BEGIN Available data

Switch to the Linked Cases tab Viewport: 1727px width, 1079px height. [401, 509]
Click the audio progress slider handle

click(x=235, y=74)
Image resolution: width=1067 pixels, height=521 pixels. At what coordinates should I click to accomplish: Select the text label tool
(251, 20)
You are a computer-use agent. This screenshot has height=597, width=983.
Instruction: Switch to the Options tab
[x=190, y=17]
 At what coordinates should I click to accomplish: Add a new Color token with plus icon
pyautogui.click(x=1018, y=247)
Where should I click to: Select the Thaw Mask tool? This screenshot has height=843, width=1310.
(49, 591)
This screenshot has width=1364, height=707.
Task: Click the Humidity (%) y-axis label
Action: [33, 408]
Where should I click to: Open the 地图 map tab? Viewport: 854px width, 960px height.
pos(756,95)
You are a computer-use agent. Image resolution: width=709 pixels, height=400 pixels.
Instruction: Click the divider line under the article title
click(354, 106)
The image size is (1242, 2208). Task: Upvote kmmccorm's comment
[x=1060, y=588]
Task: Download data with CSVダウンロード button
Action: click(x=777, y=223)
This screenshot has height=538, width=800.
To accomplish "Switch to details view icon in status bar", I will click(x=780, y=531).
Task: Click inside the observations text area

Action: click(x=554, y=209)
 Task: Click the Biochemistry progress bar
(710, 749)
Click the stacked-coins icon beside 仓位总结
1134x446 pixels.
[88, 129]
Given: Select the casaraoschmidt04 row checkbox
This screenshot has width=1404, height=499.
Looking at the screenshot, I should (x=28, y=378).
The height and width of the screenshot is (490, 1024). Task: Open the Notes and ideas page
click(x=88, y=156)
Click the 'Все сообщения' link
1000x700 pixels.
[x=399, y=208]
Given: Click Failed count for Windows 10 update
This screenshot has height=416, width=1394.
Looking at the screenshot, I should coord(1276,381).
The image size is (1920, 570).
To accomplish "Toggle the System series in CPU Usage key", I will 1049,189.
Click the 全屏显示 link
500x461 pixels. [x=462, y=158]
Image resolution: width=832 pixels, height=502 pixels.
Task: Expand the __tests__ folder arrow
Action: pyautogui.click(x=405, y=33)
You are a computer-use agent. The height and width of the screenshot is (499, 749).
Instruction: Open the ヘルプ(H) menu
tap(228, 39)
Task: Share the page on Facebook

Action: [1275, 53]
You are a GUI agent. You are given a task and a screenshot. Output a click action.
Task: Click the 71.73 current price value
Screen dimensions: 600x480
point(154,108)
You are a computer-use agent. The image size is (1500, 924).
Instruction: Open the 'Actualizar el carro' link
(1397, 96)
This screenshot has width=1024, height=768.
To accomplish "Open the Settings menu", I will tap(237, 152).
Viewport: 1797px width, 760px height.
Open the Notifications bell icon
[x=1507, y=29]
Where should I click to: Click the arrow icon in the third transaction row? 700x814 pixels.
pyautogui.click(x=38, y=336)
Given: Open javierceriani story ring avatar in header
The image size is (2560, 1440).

END Available data

* _What to produce_
Output every entry exactly as it appears.

* _Problem solution_
Switch to the Linked Cases tab Viewport: 1727px width, 1079px height. [401, 509]
Click the audio progress slider handle

click(x=235, y=74)
Image resolution: width=1067 pixels, height=521 pixels. At what coordinates should I click to accomplish: Select the text label tool
(251, 20)
You are a computer-use agent. This screenshot has height=597, width=983.
Instruction: Switch to the Options tab
[x=190, y=17]
 At what coordinates should I click to accomplish: Add a new Color token with plus icon
pyautogui.click(x=1018, y=247)
Where should I click to: Select the Thaw Mask tool? This screenshot has height=843, width=1310.
(49, 591)
This screenshot has width=1364, height=707.
Task: Click the Humidity (%) y-axis label
Action: [33, 408]
Where should I click to: Open the 地图 map tab? Viewport: 854px width, 960px height.
pos(756,95)
You are a computer-use agent. Image resolution: width=709 pixels, height=400 pixels.
Instruction: Click the divider line under the article title
click(354, 106)
The image size is (1242, 2208). Task: Upvote kmmccorm's comment
[x=1060, y=588]
Task: Download data with CSVダウンロード button
Action: click(x=777, y=223)
This screenshot has height=538, width=800.
To accomplish "Switch to details view icon in status bar", I will click(x=780, y=531).
Task: Click inside the observations text area

Action: click(x=554, y=209)
 Task: Click the Biochemistry progress bar
(710, 749)
Click the stacked-coins icon beside 仓位总结
1134x446 pixels.
[88, 129]
Given: Select the casaraoschmidt04 row checkbox
This screenshot has width=1404, height=499.
Looking at the screenshot, I should (x=28, y=378).
The height and width of the screenshot is (490, 1024). Task: Open the Notes and ideas page
click(x=88, y=156)
Click the 'Все сообщения' link
1000x700 pixels.
[x=399, y=208]
Given: Click Failed count for Windows 10 update
This screenshot has height=416, width=1394.
Looking at the screenshot, I should coord(1276,381).
The image size is (1920, 570).
To accomplish "Toggle the System series in CPU Usage key", I will 1049,189.
Click the 全屏显示 link
500x461 pixels. [x=462, y=158]
Image resolution: width=832 pixels, height=502 pixels.
Task: Expand the __tests__ folder arrow
Action: pyautogui.click(x=405, y=33)
You are a computer-use agent. The height and width of the screenshot is (499, 749).
Instruction: Open the ヘルプ(H) menu
tap(228, 39)
Task: Share the page on Facebook

Action: [1275, 53]
You are a GUI agent. You are given a task and a screenshot. Output a click action.
Task: Click the 71.73 current price value
Screen dimensions: 600x480
point(154,108)
You are a computer-use agent. The image size is (1500, 924).
Instruction: Open the 'Actualizar el carro' link
(1397, 96)
This screenshot has width=1024, height=768.
To accomplish "Open the Settings menu", I will tap(237, 152).
Viewport: 1797px width, 760px height.
Open the Notifications bell icon
[x=1507, y=29]
Where should I click to: Click the arrow icon in the third transaction row? 700x814 pixels.
pyautogui.click(x=38, y=336)
Given: Open javierceriani story ring avatar in header
The image size is (2560, 1440).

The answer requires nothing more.